Возрождение времени - страница 7



艾 АА и Юнь Тяньмин прожили на Голубой уже год – столько прошло времени с момента расширения «линии смерти»[3]. Они рассчитывали друг на друга, поддерживали друг друга. За это время с Тяньмином случилось несколько подобных припадков. Тяньмин никогда не объяснял, а его подруга не пыталась выведать у него их причины, хотя и подозревала – они кроются в том, что он пережил у трисоляриан.

АА считала Тяньмина величайшим шпионом в истории человечества. Без тела, будучи лишь изолированным мозгом, он сумел проникнуть в среду пришельцев и передал людям бесценную разведывательную информацию. Сознавая, что такой успех дается дорогой ценой, ценой кровавых, жестоких пыток, которым трисоляриане подвергли Тяньмина, она страстно желала узнать правду, переложить на свои плечи часть груза былых мучений, утешить его. Но она не решалась расспрашивать, бередить его раны. Иногда она даже задавалась вопросом, смогут ли хрупкие узы любви стянуть раны, оставшиеся после выпавших ему ужасных испытаний.

И вот сегодня, когда Тяньмин, кажется, созрел, чтобы облегчить душу, сердце АА наполнила горько-сладкая радость.
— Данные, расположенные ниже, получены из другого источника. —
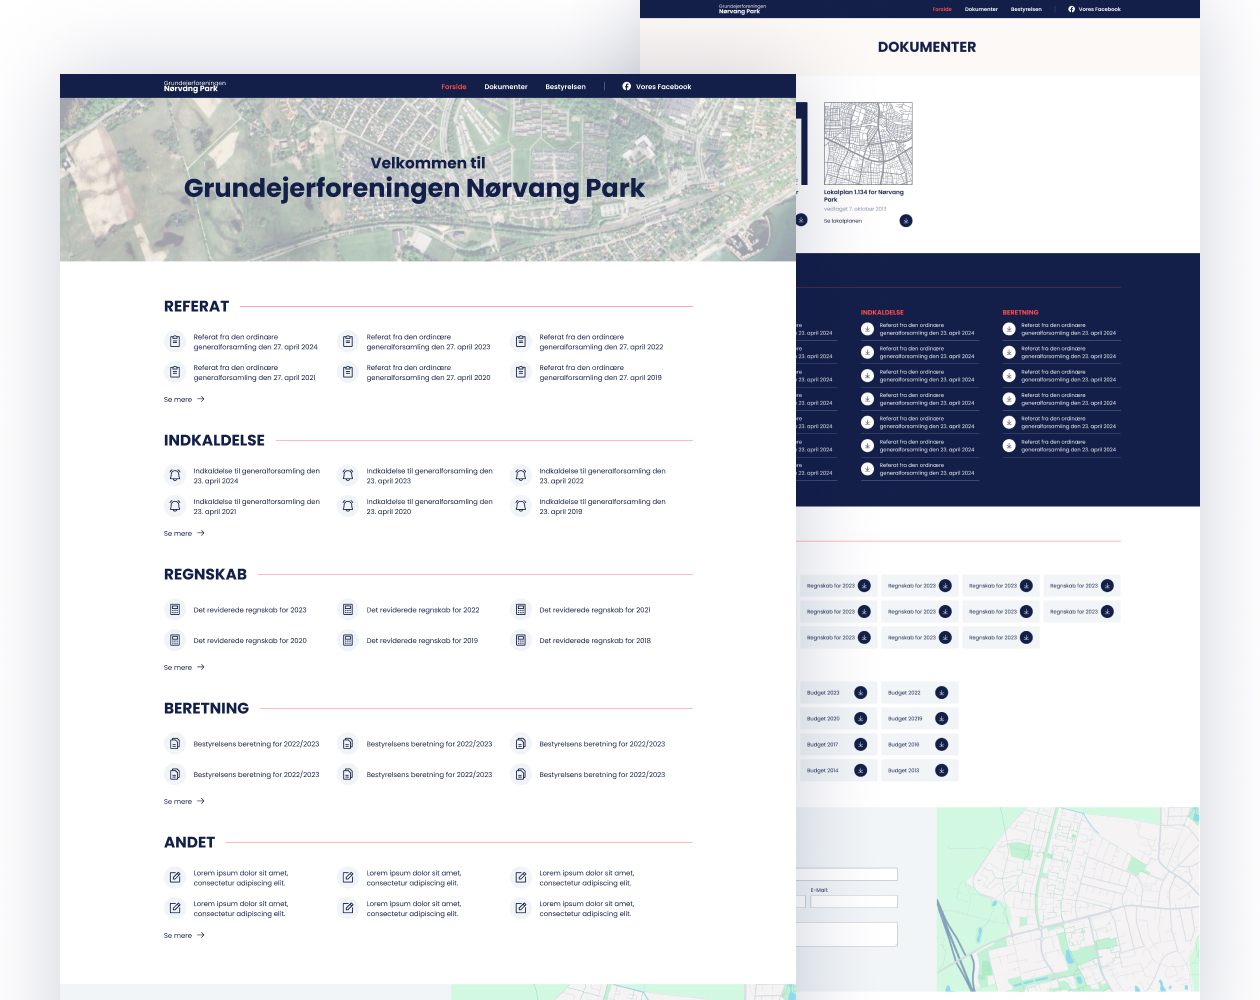This screenshot has height=1000, width=1260.
Task: Click the clipboard icon for Referat 27. april 2019
Action: (521, 372)
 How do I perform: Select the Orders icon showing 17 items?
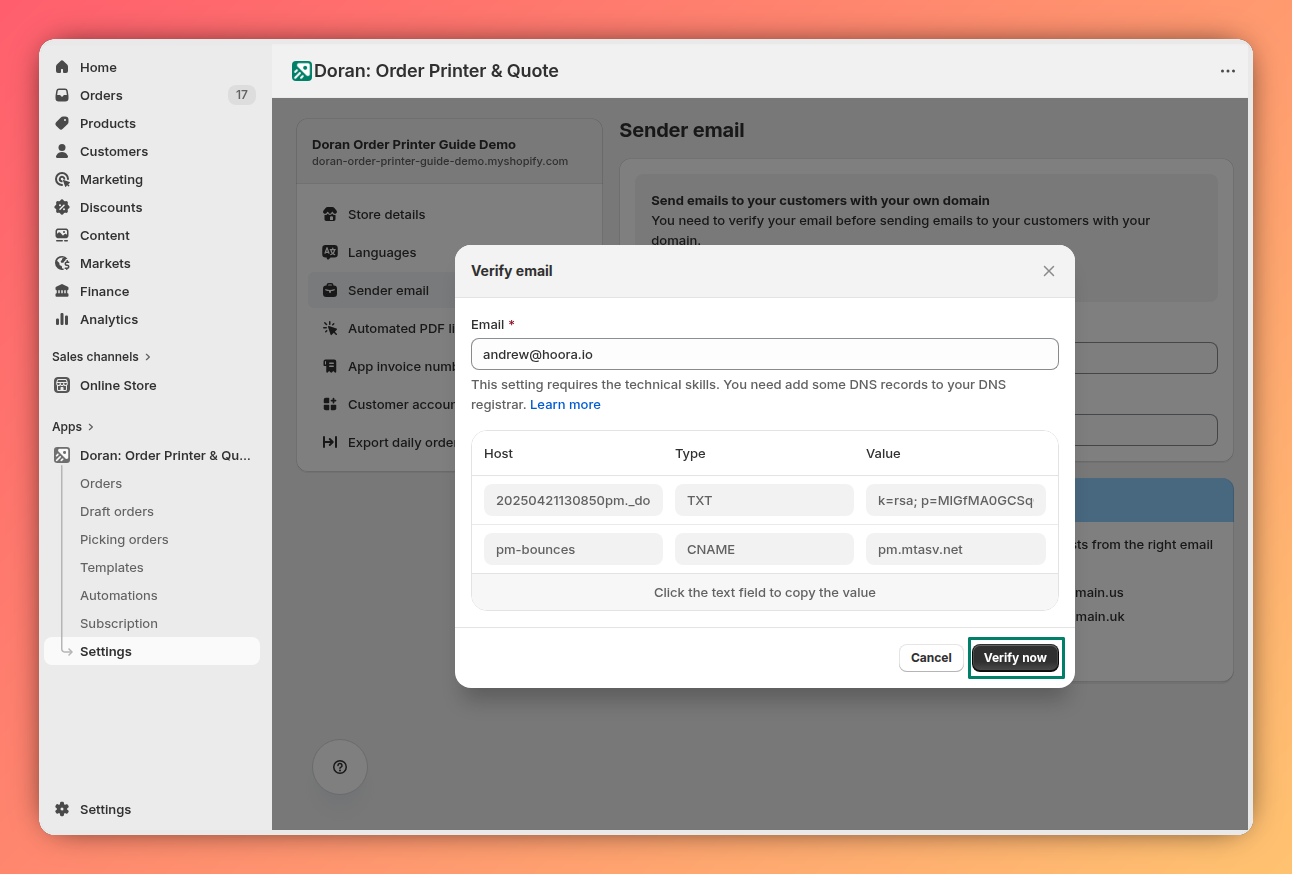(x=64, y=95)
– Ничего не могу с собой поделать, все время вспоминаю те кошмары. – Тяньмин нервно поковырял ногой галечник. – Во многих из этих сфабрикованных трисолярианами снов я видел себя на том студенческом пикнике: сижу рядом с Чэн Синь, мы доверительно беседуем. А потом она притягивает меня к себе, целует, меня охватывают неописуемые восторг и счастье… и в этот момент она внезапно превращается в жуткое чудовище: кожа, покрытая чешуей, острые клыки между алых губ… Она смыкает челюсти у меня на горле и утаскивает в бездонное озеро, где я тону, объятый холодным страхом.

– Какой ужас! – вскрикнула АА.

– Ужас? – Тяньмин испустил смешок, больше похожий на всхлип. – Да я еще даже не дошел до настоящего ужаса. Многие страдают от кошмаров похлеще этого. Но мои сны чрезвычайно точны в мельчайших деталях. Я до сих пор со всей отчетливостью помню, как острые зубы вонзаются в мое тело и бездушные фасеточные глаза смотрят в мои… Ощущение агонии и удушья не отличить от реального. Но это еще не все. Кошмар на этом не заканчивался. Я не мог дышать в воде, но я и не просыпался, и не терял сознания, и уж конечно не мог умереть. Время останавливалось, а боль длилась и длилась.

Мое сознание мерцало. В одно мгновение я понимал, что галлюцинирую, в следующее забывал и снова безнадежно боролся с пожирающим меня монстром…

Голос Тяньмина стал более глухим, как будто он разговаривал во сне.

– В такие моменты я цеплялся за воспоминания об одном человеке. Словно Дантова Беатриче, она являлась мне среди облаков, окруженная ангелами, в венке из цветов на голове, одетая в огонь, как в платье. Это священное сияние пронизывало темную воду озера, даря мне надежду. Я говорил себе: «Чэн Синь – не чудовище, она богиня, которая принесет мне спасение. Она не предаст. Все это лишь проделки дьявола…» Но мир – не волшебная сказка. Моя богиня не придет и не спасет меня только потому, что я воззвал к ней. Мысли о Чэн Синь и тонкая ниточка надежды не давали мне облегчения. Вместо этого они разрывали мне сердце.

– Остановись, – сказала АА, ласково поглаживая его поросшую щетиной щеку. – Я понимаю. Забудь о кошмарах. Это только сны, и они остались в прошлом.

– Нет! Ты ничего не понимаешь! – Тяньмин оттолкнул ее руку и вскочил в возбуждении. – Это были совсем не сны! Разве не ясно? Трисоляриане стимулировали мои нейроны электрическими сигналами. Для меня все это происходило на самом деле – как сейчас, когда я вижу тебя, ощущаю тебя. На уровне нейронной активности никакой разницы нет. Они внедряли кошмары в мой мозг, делали их реальными, задействовав биологические механизмы, и защиты от этого у меня не было. Я не боролся с иллюзиями при помощи реальности – наоборот, я создавал иллюзии, чтобы побороть реальность! И выиграть в этой битве я не мог.